Thursday, February 12, 2009

On Baptism

I've found sticking points with the Catholic Church over the last year, but none so bothered me as how the church handles adult baptism. Though I've often supported the church on this blog, I don't think that'll be the case with this post.

A person can be baptized at any age, though the Catholic Church makes a distinction between infants and adults. Infants, once baptized, are good to go for the rest of their lives. They can attend classes geared just for them and receive their first communion around the age of 7. They don't ever have to be confirmed to continue taking communion for the rest of their lives. Adults, though, are required to go through the Rite of Christian Initiation for Adults (RCIA), a year-long series of classes and events that culminate in baptism, confirmation, and first communion all at Easter. The adult cannot partake in communion before this, nor can they truly participate in any other aspect of the church (except sitting there on Sunday) until these things happen.

My first big problem with this is that adults are only baptized at Easter. Why? Why can an infant be baptized at any point during the year, but an adult must wait months or more to join the church? The adult has the ability to say "Let me join you!" while an infant has no knowledge of the sacrament. The Bible says that it is a sin to postpone baptism for any reason, yet the Catholic Church purposefully makes adults wait and go through classes in clumps with other adults.

The second issue I have involves the RCIA process itself. A child can experience each sacrament as an individual thing. They have time to absorb the magnitude of each grace as they move from baptism to first communion to confirmation. They have years to prepare for each one, and they can fully participate in the church without being confirmed. Adults, however, must go through the entire RCIA process and experience all three sacraments at once whether they're ready for them or not. One can take the classes as many times as one wishes without partaking in any of the sacraments, but if an adult wants to be baptized, the other sacraments follow within days. The church sets up these cohort-like programs so that an individual will hopefully feel connected to the church community. Once a person is in the program, they are pushed through the system until they squeeze out Catholic on the other end.
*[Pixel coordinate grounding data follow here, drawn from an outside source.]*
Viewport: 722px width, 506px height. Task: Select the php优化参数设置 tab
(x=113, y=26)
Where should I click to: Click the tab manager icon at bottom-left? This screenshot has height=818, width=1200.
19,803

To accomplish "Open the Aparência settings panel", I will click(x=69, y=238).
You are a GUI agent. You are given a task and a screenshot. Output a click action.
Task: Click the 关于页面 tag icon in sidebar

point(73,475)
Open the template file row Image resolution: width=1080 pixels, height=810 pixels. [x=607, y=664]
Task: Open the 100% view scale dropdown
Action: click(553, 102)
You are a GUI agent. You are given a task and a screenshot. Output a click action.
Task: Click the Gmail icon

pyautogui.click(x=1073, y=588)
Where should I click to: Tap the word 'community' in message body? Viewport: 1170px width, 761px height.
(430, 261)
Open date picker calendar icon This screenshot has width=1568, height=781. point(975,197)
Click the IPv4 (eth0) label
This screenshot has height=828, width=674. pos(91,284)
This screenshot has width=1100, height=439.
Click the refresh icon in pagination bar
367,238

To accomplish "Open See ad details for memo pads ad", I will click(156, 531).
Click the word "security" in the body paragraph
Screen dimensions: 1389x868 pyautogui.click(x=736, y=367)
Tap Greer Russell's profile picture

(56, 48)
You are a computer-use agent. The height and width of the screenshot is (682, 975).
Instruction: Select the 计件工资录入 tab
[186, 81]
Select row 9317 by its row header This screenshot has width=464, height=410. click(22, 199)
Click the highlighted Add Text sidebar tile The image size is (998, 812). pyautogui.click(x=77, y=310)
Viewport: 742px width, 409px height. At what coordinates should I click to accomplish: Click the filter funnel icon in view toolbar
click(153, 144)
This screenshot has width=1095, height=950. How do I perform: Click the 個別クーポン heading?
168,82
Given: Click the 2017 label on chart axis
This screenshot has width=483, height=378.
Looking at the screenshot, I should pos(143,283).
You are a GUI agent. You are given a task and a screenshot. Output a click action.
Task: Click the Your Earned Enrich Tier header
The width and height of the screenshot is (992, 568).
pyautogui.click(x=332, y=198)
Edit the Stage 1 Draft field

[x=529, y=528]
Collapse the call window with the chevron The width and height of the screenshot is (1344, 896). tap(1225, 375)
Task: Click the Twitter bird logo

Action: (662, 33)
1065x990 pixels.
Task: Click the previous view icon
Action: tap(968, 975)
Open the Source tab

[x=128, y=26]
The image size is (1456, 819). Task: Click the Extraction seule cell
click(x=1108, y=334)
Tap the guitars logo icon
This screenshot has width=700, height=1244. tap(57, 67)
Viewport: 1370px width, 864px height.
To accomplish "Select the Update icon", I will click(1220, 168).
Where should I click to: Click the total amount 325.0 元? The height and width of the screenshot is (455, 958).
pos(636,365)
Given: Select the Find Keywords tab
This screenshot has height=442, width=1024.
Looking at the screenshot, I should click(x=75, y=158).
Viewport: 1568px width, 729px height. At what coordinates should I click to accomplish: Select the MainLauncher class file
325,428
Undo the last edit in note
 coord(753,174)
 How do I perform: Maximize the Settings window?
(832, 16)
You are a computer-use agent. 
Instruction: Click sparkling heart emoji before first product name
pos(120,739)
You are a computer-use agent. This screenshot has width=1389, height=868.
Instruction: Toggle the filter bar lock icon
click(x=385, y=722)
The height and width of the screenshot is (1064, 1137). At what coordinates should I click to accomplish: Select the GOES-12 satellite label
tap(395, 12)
A baptism where the Trinity is invoked is a valid baptism, whether it's by a priest or an ordinary person (even an unbaptized person in an "emergency"). If one were to be validly baptized already in any faith, one would move through the RCIA process at a different level, more of a conversion-to-Catholicism level than a conversion-to-Christianity level. The baptized individual would be confirmed and receive communion at Easter (and apparently no other time of the year).

As my fiancé and I have expressed our wishes to get married, a common question to me is, "will you have to become Catholic?" Short answer, no. The church will let us marry as long as I sign papers saying that I allow my future husband to try to convert me to his faith and that I am willing to have our children brought up Catholic. Neither of those are a problem for me. My concern is that I'll be signing paperwork that isn't true. Mr. Wonderful and I don't often disagree about matters of faith. The only difference between us is that he's been dunked (or sprinkled, whatever) and I haven't. He is in full communion with the church and I'm (obviously) some sort of wretched creature from Hell or something. No matter how many times someone tells me that isn't true, it still hurts. The only way I can avoid those papers is to become Catholic myself, or at least be baptized anything. As I was raised Protestant, I'm not sure how my own family would react to me "crossing the Tiber," and while they don't have to agree with my decision, I would appreciate it if they supported me in that decision. I don't necessarily want to be labeled "Catholic" if it's possible to be baptized by anyone and simply be "Christian" while still maintaining the sanctity of baptism. According to, as long as I'm baptized anything validly and have been instructed in the Catholic Church's traditions (check and double check there), I should be able to enter into communion with the church at any point.

If it means going through the RCIA process, you can count me out. I don't want to experience everything all at once. I don't care about making friends or finding my place in a community I realistically won't be living in for many years anyway. Baptism is an outward sign to the world saying, "I believe!" Baptism only requires belief (and waiting months, going to classes just to make sure you really do believe, and participating with lots of other people so that you can have witnesses say you were actually there in case something happens and you get stuck at the pearly gates... or something).

I'm sure some people will read this and say that I'm not speaking maturely or with full understanding of what the process really is. Each RCIA program is different. I'm not trying to say it's a bad idea or that the Catholic Church is wrong to want it's parisoners to understand their faith, of course not. I am saying, however, that rigidly forcing me to go through classes two-by-two in lock-step isn't how I'm going to grow in my faith. I will have a full lifetime to live in the community of Christ. Can't someone toss me in the river, pass me the Jesus Cookie, and let me experience God on our time table instead of the church's? They let children do it...

1 comment:

Areson said...

Excellent post! I whole-heartedly agree...why the wait? Way to stand for what you believe in.